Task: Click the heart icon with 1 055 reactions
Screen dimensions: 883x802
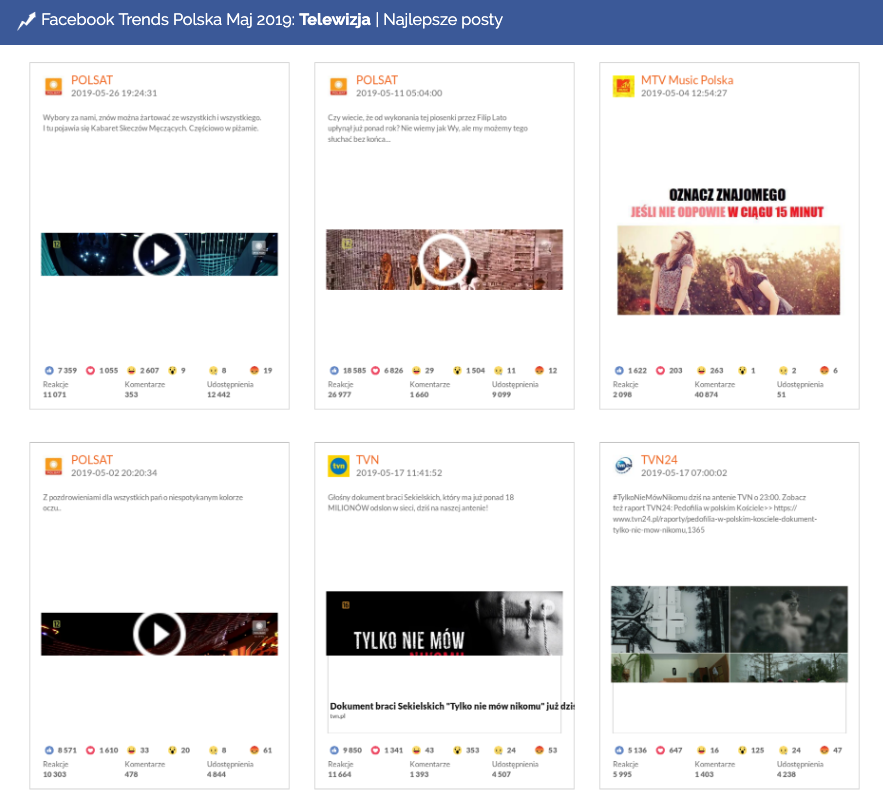Action: tap(91, 370)
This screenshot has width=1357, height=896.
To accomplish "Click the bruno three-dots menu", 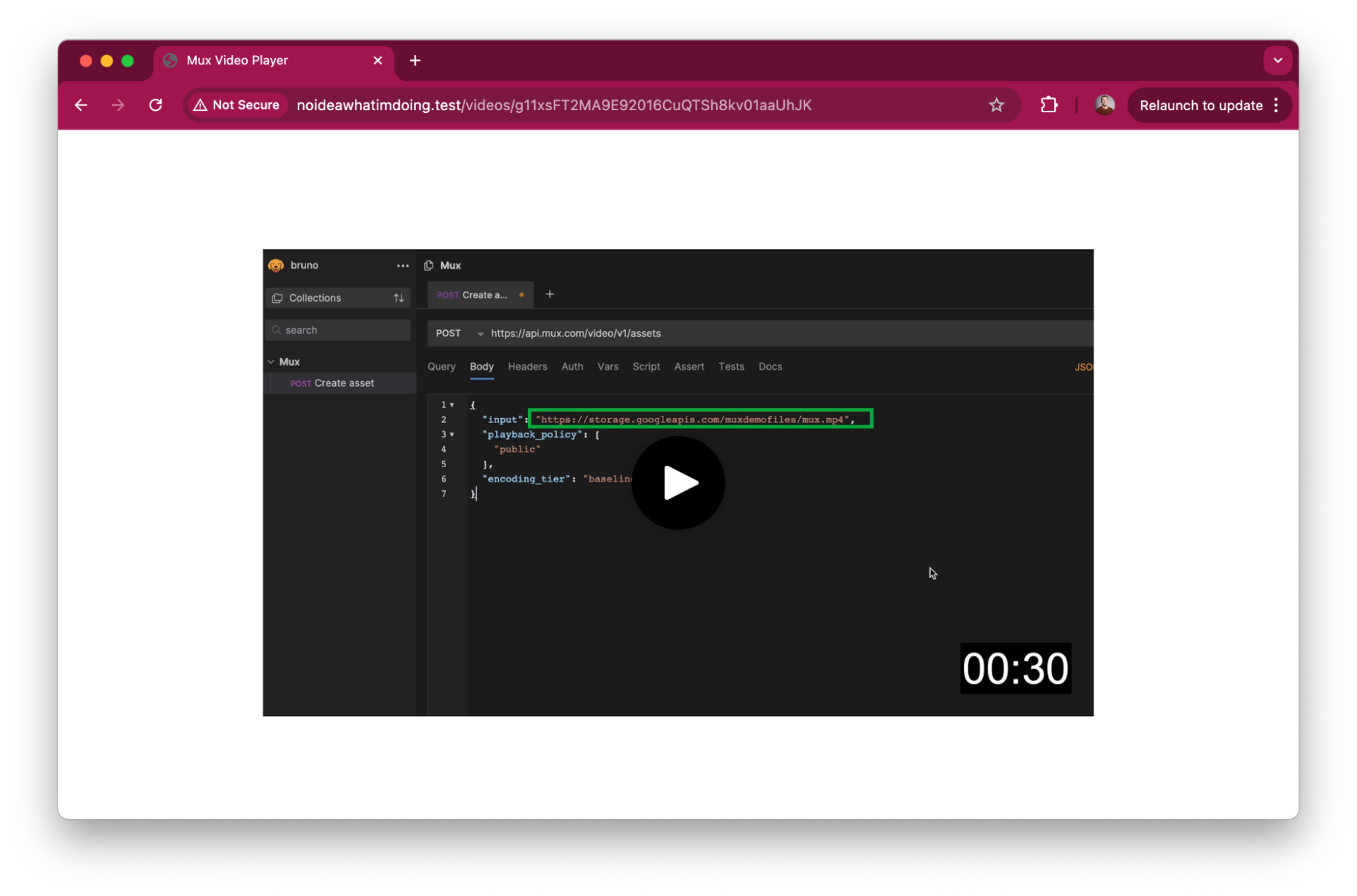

> [TASK PROMPT]: Rewrite the listing above as a Markdown table with two columns, Row and Text, giving each non-blank line its own numbered row and omitting blank lines. Leave the pictures out of the table.

> [RESULT]:
| Row | Text |
|---|---|
| 1 | Task: Click the heart icon with 1 055 reactions |
| 2 | Screen dimensions: 883x802 |
| 3 | Action: tap(91, 370) |
| 4 | This screenshot has width=1357, height=896. |
| 5 | To accomplish "Click the bruno three-dots menu",  |